- Born: 2 February 1920 Paris, France
- Died: 20 June 2006 (aged 86) Ivry-sur-Seine, Val-de-Marne, Île-de-France, France
- Education: Paris Sciences et Lettres University
- Scientific career
- Fields: Theoretical chemistry Quantum chemistry
- Workplaces: Sorbonne University
- Doctoral advisor: Irène Joliot-Curie

= Raymond Daudel =

French chemist

Raymond Daudel (2 February 1920 – 20 June 2006) was a French theoretical and quantum chemist.

Trained as a physicist, he was an assistant to Irène Joliot-Curie at the Radium Institute. Daudel spent almost the entirety of his career as professor at the Sorbonne and director of a laboratory of the Centre National de la Recherche Scientifique (CNRS). He is quoted as saying that the latter "was much better because the CNRS was very rich". This allowed Daudel to attract many co-workers from elsewhere in France and internationally.

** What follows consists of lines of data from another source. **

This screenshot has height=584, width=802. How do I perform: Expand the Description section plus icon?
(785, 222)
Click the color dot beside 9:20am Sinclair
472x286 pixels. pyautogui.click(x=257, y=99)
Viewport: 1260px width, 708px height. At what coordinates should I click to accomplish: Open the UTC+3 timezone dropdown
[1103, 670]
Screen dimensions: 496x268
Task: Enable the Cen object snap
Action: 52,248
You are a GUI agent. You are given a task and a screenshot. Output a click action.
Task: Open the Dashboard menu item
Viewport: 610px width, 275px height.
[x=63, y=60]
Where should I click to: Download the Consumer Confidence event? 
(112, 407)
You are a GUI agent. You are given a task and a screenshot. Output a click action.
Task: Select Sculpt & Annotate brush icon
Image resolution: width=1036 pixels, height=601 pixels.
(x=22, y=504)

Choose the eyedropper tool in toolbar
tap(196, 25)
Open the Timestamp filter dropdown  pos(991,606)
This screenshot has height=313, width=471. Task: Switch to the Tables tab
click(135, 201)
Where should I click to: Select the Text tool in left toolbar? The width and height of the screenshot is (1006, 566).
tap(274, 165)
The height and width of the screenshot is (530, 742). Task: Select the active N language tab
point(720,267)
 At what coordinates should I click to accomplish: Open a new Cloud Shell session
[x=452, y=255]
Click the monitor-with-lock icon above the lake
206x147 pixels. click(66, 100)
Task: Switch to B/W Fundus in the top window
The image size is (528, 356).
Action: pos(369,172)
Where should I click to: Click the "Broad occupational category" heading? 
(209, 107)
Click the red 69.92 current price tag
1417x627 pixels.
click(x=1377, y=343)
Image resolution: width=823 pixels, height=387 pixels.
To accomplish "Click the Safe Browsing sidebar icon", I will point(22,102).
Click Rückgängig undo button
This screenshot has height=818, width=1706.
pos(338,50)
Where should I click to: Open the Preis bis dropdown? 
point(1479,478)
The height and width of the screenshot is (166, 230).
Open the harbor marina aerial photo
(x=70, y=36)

Raymond Daudel was Officier de la Légion d'honneur and Officier de l'Ordre National du Mérite. He served as President of the European Academy of Arts Sciences and Humanities, in Paris, France. Daudel was a founding member and Honorary President of the International Academy of Quantum Molecular Science.

An author as well as an academic, Raymond Daudel authored several books, including Quantum chemistry, originally with R. Lefebyre and C. Moser in 1959 (Interscience Publishers, Inc., New York) and later with G. Leroy, D. Peeters, and M. Sana, published by Wiley in 1983. He was responsible for the organization of the first International Congress in Quantum Chemistry, held in Menton, France in 1973.